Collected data
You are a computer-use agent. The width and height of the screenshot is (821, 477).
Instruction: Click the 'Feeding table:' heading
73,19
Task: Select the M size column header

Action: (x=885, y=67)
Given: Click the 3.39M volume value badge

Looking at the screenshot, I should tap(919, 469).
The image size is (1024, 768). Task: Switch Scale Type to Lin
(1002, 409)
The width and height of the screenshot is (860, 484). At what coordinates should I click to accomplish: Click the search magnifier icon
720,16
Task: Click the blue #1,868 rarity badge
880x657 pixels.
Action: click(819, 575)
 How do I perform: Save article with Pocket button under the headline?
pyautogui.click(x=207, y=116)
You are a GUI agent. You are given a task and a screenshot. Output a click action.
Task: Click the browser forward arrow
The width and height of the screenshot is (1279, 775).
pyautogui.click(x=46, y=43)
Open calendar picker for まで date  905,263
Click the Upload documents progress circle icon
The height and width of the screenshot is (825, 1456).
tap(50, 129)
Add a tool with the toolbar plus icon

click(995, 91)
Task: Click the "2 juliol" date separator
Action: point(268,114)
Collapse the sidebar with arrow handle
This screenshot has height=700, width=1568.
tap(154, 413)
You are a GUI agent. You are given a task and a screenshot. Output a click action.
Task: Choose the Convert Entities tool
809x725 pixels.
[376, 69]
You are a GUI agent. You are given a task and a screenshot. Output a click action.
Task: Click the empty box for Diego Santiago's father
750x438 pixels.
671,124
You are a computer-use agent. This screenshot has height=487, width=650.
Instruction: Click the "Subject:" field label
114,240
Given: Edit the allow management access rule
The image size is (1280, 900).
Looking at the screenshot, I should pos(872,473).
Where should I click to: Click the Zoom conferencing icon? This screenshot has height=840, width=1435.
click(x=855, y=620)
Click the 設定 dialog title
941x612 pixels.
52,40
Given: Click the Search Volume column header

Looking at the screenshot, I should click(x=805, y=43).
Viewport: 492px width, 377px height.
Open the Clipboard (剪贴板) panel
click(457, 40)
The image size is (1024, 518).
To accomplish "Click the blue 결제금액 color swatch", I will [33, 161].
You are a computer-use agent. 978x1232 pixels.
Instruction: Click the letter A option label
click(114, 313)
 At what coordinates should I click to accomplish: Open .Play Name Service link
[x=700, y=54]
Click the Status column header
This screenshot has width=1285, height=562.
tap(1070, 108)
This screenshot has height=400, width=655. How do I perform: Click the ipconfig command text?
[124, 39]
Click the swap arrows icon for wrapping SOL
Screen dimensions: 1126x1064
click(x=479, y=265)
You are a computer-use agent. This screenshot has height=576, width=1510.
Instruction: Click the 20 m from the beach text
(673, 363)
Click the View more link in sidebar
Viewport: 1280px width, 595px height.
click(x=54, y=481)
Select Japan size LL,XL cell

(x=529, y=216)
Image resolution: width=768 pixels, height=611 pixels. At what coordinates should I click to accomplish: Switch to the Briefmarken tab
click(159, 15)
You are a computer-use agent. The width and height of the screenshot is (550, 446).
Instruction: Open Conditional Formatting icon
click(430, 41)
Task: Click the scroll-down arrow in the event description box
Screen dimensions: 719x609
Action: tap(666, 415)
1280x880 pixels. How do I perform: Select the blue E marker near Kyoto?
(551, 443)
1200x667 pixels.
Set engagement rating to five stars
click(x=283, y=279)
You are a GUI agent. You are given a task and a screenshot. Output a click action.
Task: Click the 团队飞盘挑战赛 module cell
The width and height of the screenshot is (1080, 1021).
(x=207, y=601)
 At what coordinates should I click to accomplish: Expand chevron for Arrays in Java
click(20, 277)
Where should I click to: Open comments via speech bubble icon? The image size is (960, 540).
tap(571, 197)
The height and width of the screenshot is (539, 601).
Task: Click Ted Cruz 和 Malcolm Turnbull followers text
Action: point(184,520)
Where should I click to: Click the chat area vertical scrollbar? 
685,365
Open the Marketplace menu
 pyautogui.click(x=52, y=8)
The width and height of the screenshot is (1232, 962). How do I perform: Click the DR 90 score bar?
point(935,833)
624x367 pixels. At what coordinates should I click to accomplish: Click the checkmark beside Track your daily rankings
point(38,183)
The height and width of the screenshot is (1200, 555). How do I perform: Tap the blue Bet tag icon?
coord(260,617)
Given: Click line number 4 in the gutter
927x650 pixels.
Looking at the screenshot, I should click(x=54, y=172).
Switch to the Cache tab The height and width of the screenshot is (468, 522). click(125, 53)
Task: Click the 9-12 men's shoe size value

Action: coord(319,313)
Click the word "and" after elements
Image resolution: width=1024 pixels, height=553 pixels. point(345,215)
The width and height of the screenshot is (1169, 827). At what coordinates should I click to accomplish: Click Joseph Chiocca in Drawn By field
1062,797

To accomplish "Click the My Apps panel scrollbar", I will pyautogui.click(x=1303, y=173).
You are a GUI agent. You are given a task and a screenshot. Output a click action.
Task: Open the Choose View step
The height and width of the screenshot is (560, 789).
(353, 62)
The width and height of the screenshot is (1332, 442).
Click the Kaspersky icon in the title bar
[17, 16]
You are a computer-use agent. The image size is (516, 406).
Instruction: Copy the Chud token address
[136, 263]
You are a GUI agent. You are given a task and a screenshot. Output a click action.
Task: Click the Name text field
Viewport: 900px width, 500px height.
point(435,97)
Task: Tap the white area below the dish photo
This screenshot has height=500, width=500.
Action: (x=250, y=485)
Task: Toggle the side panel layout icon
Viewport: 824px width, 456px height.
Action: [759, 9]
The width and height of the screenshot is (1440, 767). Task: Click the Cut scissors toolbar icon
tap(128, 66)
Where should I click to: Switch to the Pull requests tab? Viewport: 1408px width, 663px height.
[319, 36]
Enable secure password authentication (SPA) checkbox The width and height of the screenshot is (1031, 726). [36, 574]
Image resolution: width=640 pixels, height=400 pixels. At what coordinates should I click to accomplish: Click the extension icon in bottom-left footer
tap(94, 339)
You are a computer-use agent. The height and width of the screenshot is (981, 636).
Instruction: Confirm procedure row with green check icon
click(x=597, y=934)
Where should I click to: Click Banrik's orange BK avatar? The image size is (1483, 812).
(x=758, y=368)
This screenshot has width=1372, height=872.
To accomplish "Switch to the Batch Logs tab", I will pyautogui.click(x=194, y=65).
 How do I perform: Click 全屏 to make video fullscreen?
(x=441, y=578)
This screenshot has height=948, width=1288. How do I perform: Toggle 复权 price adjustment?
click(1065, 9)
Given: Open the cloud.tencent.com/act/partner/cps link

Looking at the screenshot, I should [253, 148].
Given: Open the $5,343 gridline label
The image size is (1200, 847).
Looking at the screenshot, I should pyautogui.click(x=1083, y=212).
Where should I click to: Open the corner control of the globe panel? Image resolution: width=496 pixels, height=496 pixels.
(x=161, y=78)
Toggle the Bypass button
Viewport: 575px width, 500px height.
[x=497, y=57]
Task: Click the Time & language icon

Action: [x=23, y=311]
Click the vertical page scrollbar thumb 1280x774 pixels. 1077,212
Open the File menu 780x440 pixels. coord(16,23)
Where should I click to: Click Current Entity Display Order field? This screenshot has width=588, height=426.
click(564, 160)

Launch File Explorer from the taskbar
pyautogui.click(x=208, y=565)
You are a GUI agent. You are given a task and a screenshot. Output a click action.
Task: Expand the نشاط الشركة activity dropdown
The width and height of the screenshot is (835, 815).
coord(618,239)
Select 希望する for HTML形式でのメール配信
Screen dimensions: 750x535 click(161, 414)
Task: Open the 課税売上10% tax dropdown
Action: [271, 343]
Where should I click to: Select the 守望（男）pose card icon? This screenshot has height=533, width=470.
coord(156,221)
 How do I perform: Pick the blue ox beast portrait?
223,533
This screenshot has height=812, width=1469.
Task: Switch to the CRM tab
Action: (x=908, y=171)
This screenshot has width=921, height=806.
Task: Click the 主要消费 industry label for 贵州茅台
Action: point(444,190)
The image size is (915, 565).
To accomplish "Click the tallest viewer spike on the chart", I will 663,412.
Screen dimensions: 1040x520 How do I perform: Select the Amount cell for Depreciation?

WORK TO BE COMPLETED
The stretch of entries above that starts with the line containing "Enable secure password" and goes on through the line containing "Given: Open the $5,343 gridline label" is to be transcribed exactly, and no other line is to be transcribed.

SOLUTION
Enable secure password authentication (SPA) checkbox The width and height of the screenshot is (1031, 726). [36, 574]
Image resolution: width=640 pixels, height=400 pixels. At what coordinates should I click to accomplish: Click the extension icon in bottom-left footer
tap(94, 339)
You are a computer-use agent. The height and width of the screenshot is (981, 636).
Instruction: Confirm procedure row with green check icon
click(x=597, y=934)
Where should I click to: Click Banrik's orange BK avatar? The image size is (1483, 812).
(x=758, y=368)
This screenshot has width=1372, height=872.
To accomplish "Switch to the Batch Logs tab", I will pyautogui.click(x=194, y=65).
 How do I perform: Click 全屏 to make video fullscreen?
(x=441, y=578)
This screenshot has height=948, width=1288. How do I perform: Toggle 复权 price adjustment?
click(1065, 9)
Given: Open the cloud.tencent.com/act/partner/cps link

Looking at the screenshot, I should [253, 148].
Given: Open the $5,343 gridline label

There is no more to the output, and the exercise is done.